[Opening Available records section]

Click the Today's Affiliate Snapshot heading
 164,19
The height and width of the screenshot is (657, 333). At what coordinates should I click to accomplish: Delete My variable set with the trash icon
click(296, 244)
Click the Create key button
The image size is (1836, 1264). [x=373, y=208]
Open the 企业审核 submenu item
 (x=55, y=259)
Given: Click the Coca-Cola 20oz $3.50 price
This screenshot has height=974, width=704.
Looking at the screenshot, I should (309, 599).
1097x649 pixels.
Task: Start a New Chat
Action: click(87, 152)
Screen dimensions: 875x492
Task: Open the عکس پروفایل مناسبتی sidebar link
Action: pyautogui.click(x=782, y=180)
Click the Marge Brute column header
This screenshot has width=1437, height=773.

[Closing Available records section]

== Your instructions ==
What you should produce is an exact retyping of every line above.

== Task output ==
Click the Today's Affiliate Snapshot heading
 164,19
The height and width of the screenshot is (657, 333). At what coordinates should I click to accomplish: Delete My variable set with the trash icon
click(296, 244)
Click the Create key button
The image size is (1836, 1264). [x=373, y=208]
Open the 企业审核 submenu item
 (x=55, y=259)
Given: Click the Coca-Cola 20oz $3.50 price
This screenshot has height=974, width=704.
Looking at the screenshot, I should (309, 599).
1097x649 pixels.
Task: Start a New Chat
Action: click(87, 152)
Screen dimensions: 875x492
Task: Open the عکس پروفایل مناسبتی sidebar link
Action: pyautogui.click(x=782, y=180)
Click the Marge Brute column header
This screenshot has width=1437, height=773.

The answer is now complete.